The three playwrights in this collaborative production, John Ford, Thomas Dekker and William Rowley, were quick off the mark to exploit the notoriety of the case.
Their spontaneity is reflected in a play which demands that a director weld the witch play to a main plot in which a young man, having to hide his marriage to a servant maid in order to secure his inheritance, is induced into a second, bigamous marriage, leading to despair and murder.
Gregory Doran’s production succeeds in presenting a society which convincingly encompasses the mindless harassment of the poverty-stricken Mother Sawyer by vindictive, superstitious neighbours with the social and economic tensions of an emerging middle class.
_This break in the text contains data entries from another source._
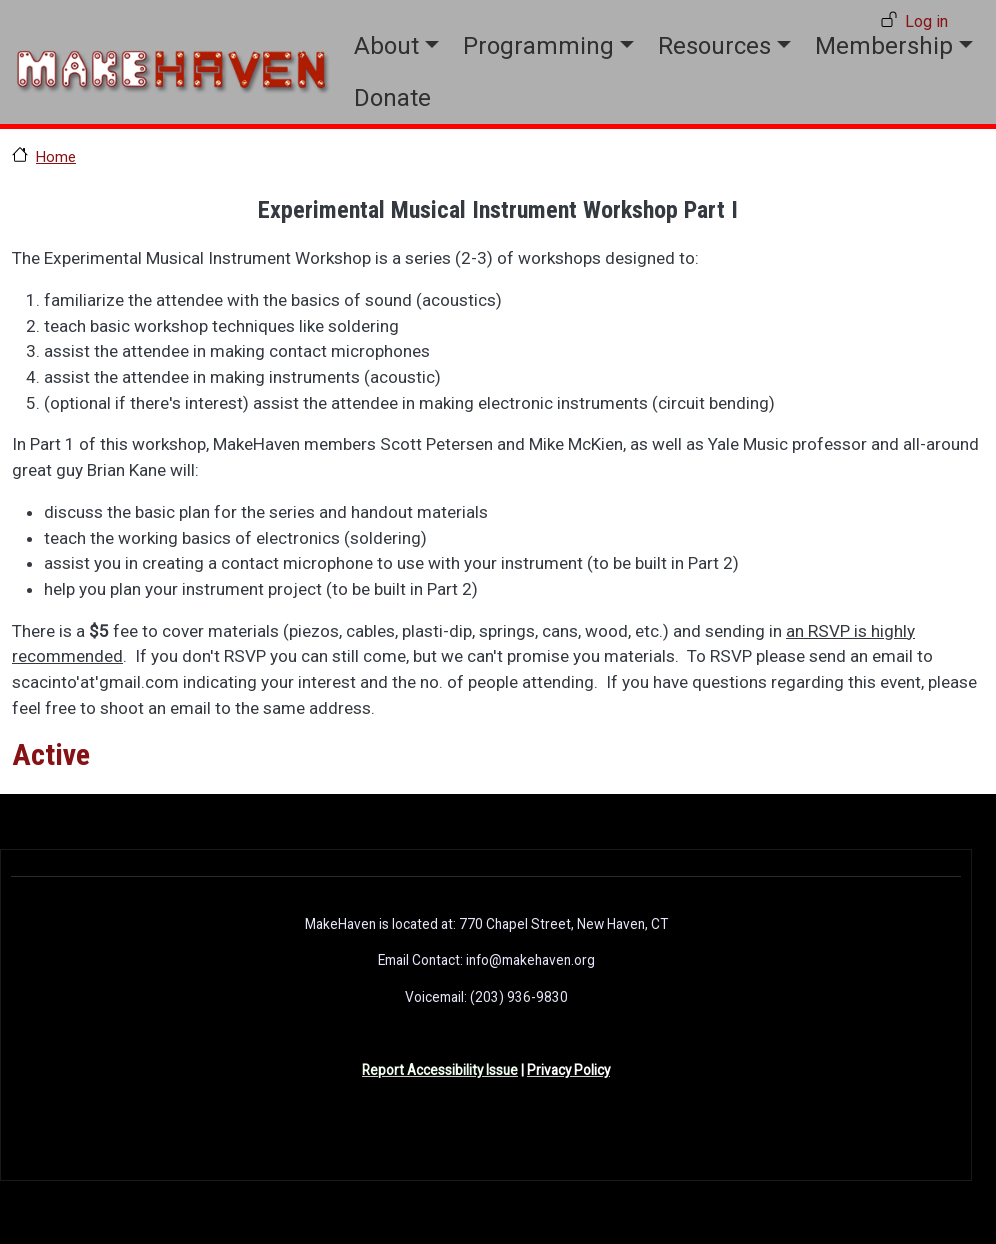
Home (56, 157)
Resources (714, 46)
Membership (884, 46)
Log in (926, 21)
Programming (538, 46)
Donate (392, 98)
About (386, 46)
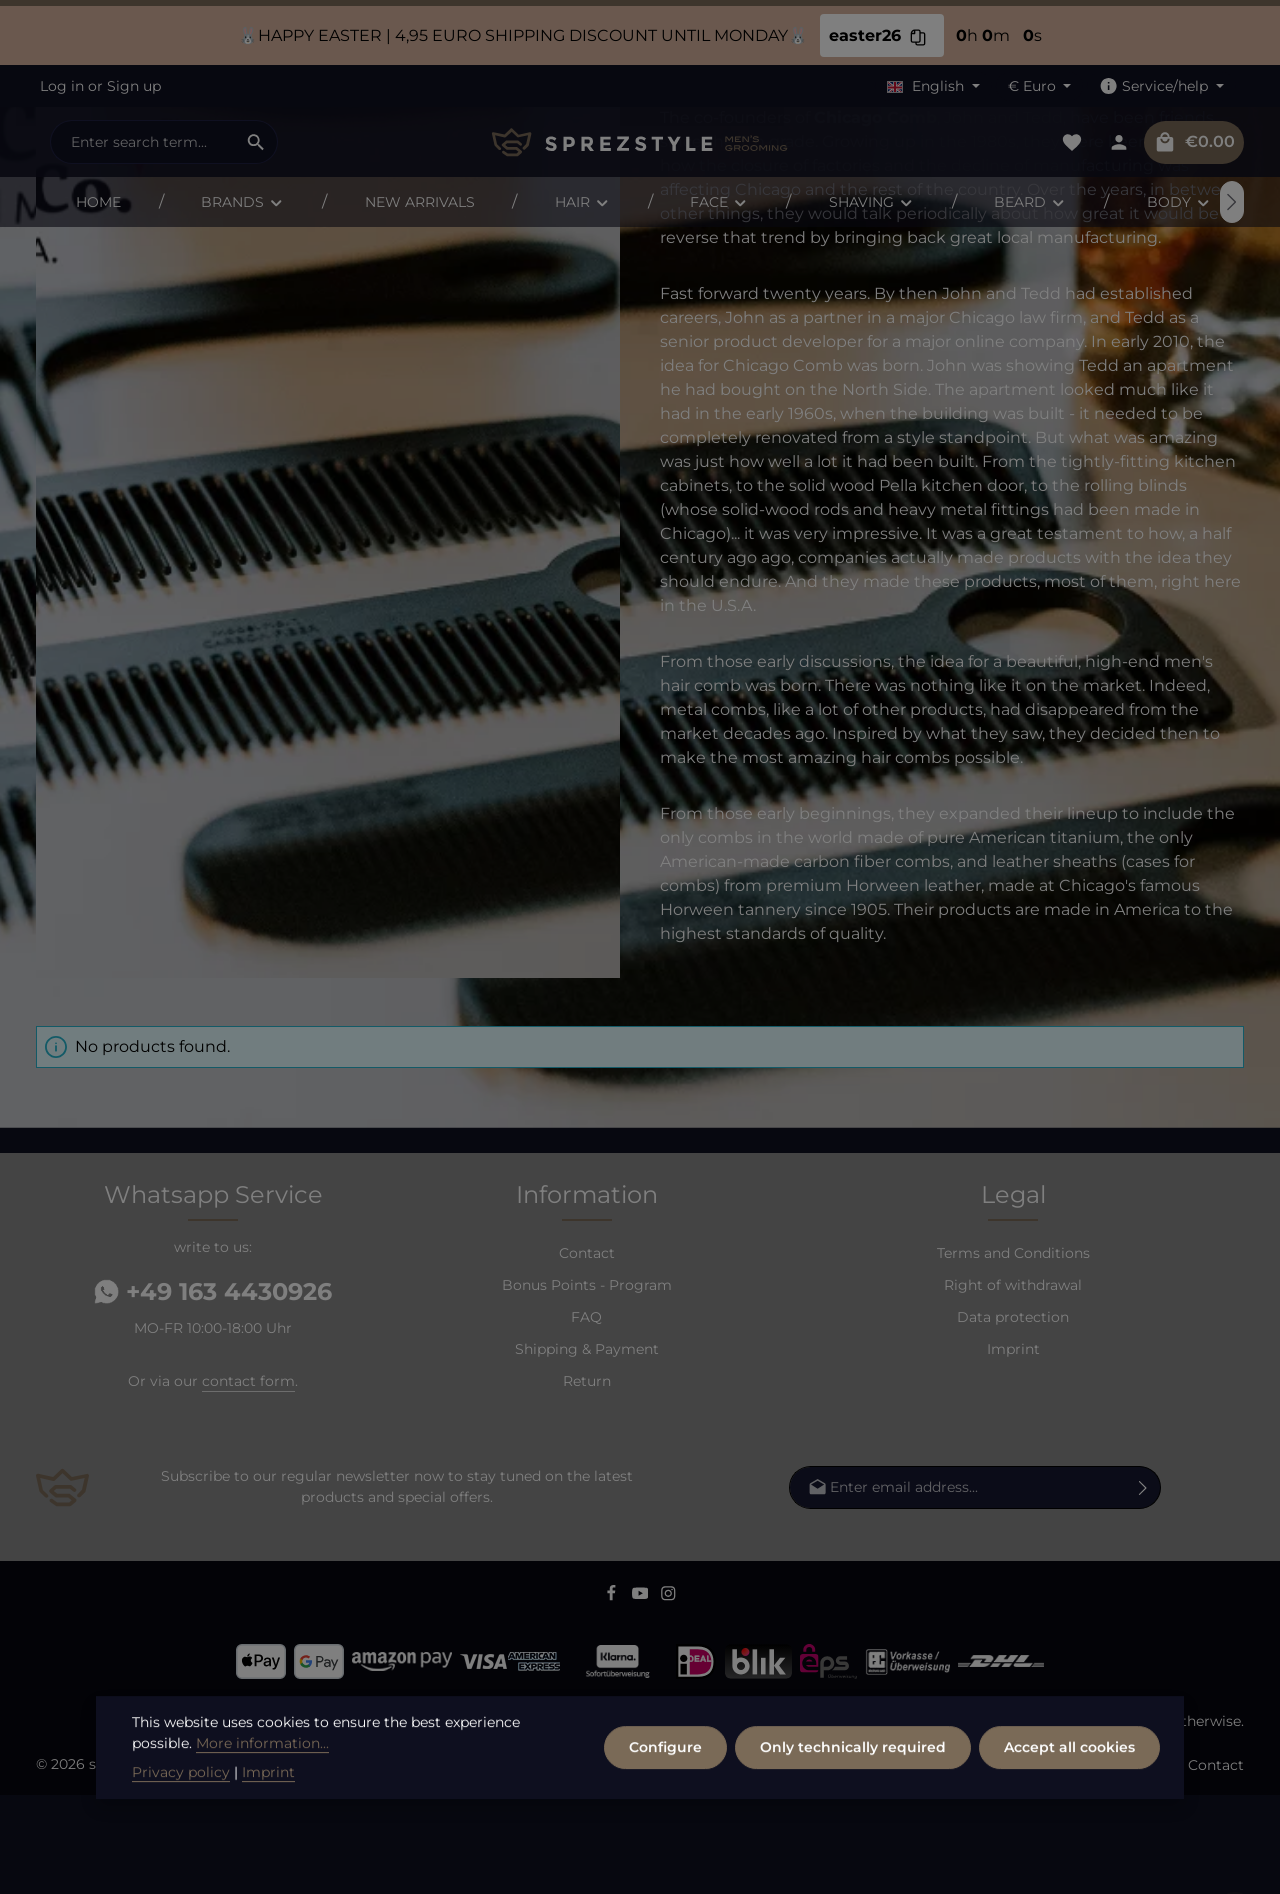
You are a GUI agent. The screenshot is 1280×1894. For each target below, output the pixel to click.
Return (587, 1480)
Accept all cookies (1069, 1805)
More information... (262, 1801)
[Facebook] (613, 1696)
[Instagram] (668, 1696)
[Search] (256, 142)
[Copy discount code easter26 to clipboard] (918, 35)
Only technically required (853, 1805)
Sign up (134, 86)
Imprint (1013, 1448)
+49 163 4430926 (213, 1390)
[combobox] (143, 142)
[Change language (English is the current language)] (933, 86)
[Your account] (1118, 142)
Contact (587, 1352)
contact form (248, 1480)
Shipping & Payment (587, 1448)
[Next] (1232, 202)
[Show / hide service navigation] (1161, 86)
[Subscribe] (1143, 1586)
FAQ (586, 1416)
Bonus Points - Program (587, 1384)
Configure (665, 1805)
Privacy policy (181, 1830)
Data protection (1013, 1416)
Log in (62, 86)
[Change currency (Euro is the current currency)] (1040, 86)
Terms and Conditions (1013, 1352)
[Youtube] (642, 1696)
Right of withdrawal (1013, 1384)
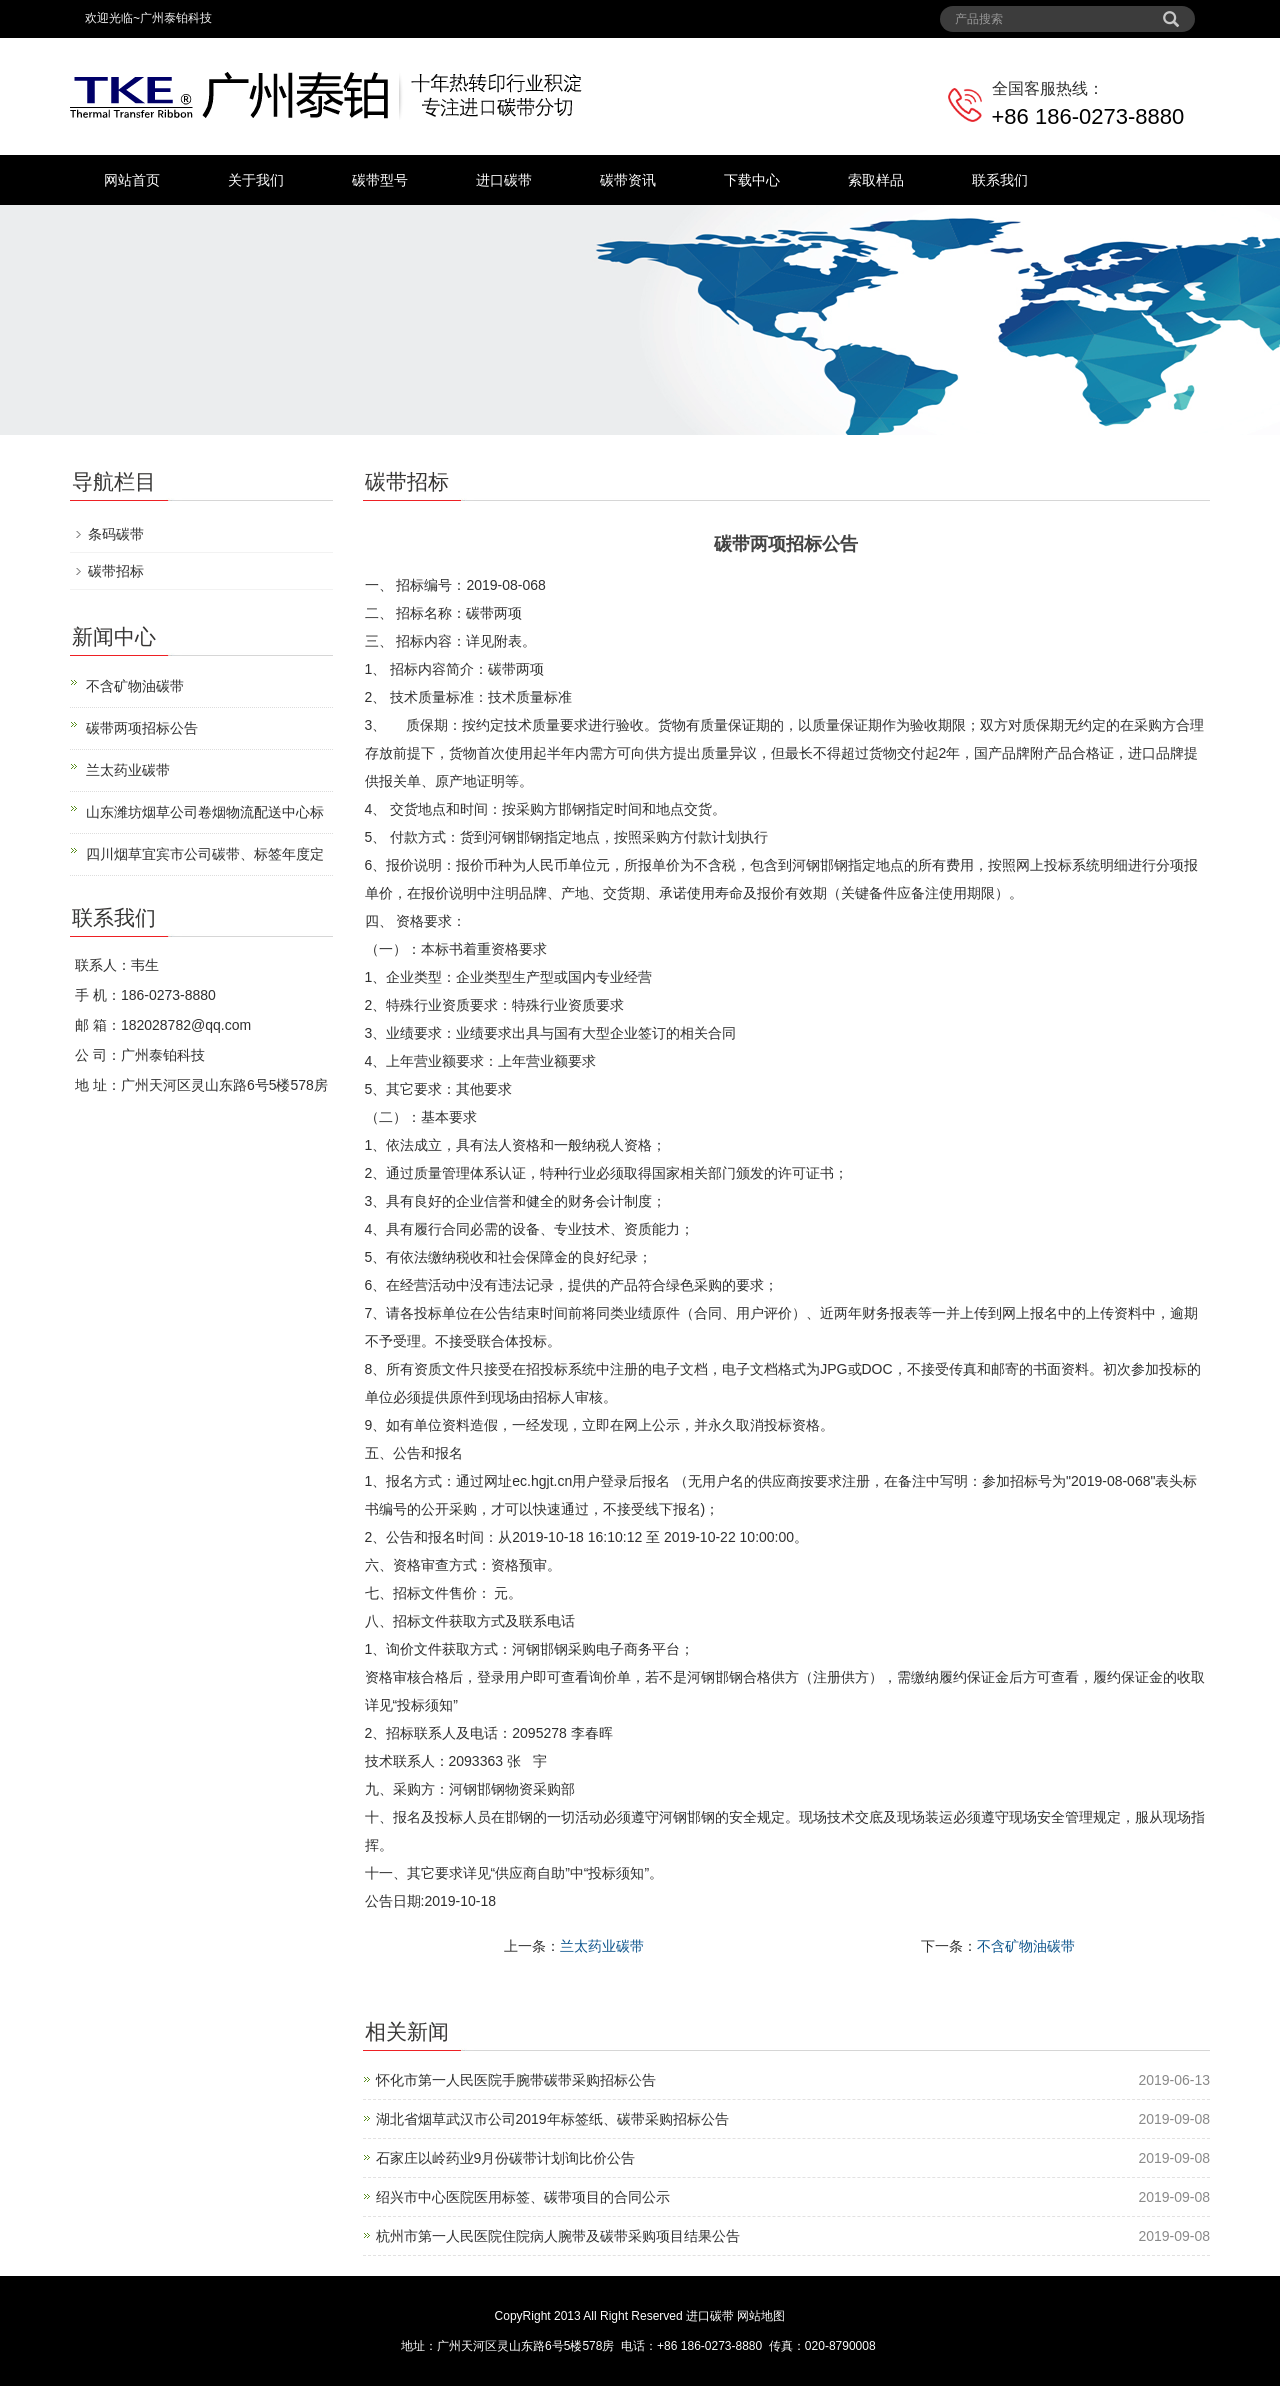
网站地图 (761, 2316)
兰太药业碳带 (602, 1946)
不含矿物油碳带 (1026, 1946)
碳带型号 (380, 180)
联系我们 (1000, 180)
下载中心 (752, 180)
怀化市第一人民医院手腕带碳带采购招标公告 (516, 2080)
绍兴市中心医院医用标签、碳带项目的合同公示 (523, 2197)
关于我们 (256, 180)
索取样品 (876, 180)
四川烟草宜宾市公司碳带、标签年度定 (205, 854)
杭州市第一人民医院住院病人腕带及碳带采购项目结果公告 (558, 2236)
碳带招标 (116, 571)
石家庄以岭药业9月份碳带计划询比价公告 (506, 2158)
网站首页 (132, 180)
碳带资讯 (628, 180)
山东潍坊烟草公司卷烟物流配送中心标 (205, 812)
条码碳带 (116, 534)
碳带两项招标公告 (142, 728)
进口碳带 (504, 180)
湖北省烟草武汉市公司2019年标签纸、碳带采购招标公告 (552, 2119)
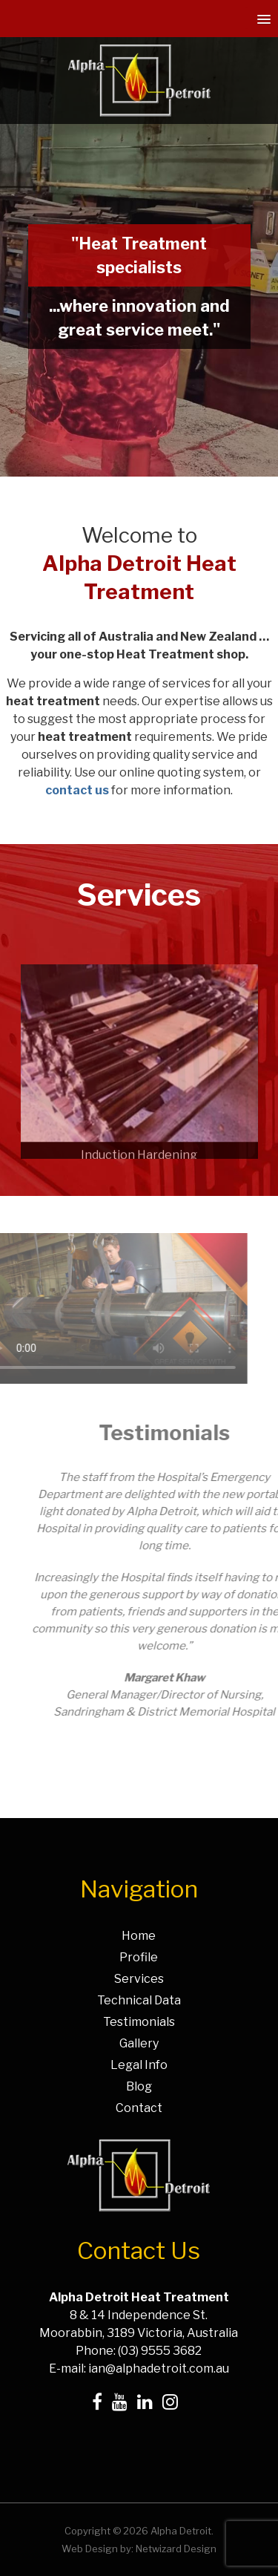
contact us (77, 790)
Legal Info (139, 2065)
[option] (139, 1090)
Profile (138, 1957)
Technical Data (139, 2000)
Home (139, 1936)
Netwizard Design (176, 2548)
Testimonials (139, 2022)
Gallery (139, 2043)
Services (139, 1979)
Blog (139, 2086)
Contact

The devil, here a black, thorny-spined dog, is conjured by the desperate old woman — “’Tis all one to be a witch as to be counted one” — enabling her to gain revenge, including disrupting a morris dance, turning it into an hilarious, demented bacchanal and leading one of her main bugbears on a sexual wild goose chase ending in a dousing in the river.
Meanwhile more serious devilish influences are at play as social pressures force well intentioned Frank Thorney into a downward spiral to destruction.
Doran is splendidly served by outstanding performances from Eileen Atkins, resilient against all the odds, as Mother Sawyer, Ian Bonar as an increasingly entrapped Frank and Jay Simpson as a gleefully menacing canine devil.
Dafydd Llyr Thomas carries the comedy with a Bottom-like performance as the leader of the local morris men and the character who finally chases off the devil.
The play, unlike others in the series, gains from a period rather than a modernised setting, registering its relevance to our own age by the playwrights’ surprisingly modern take on the witchcraft issue in Mother Sawyer’s powerful denunciation of her accusers and the real witches of an exploitative society.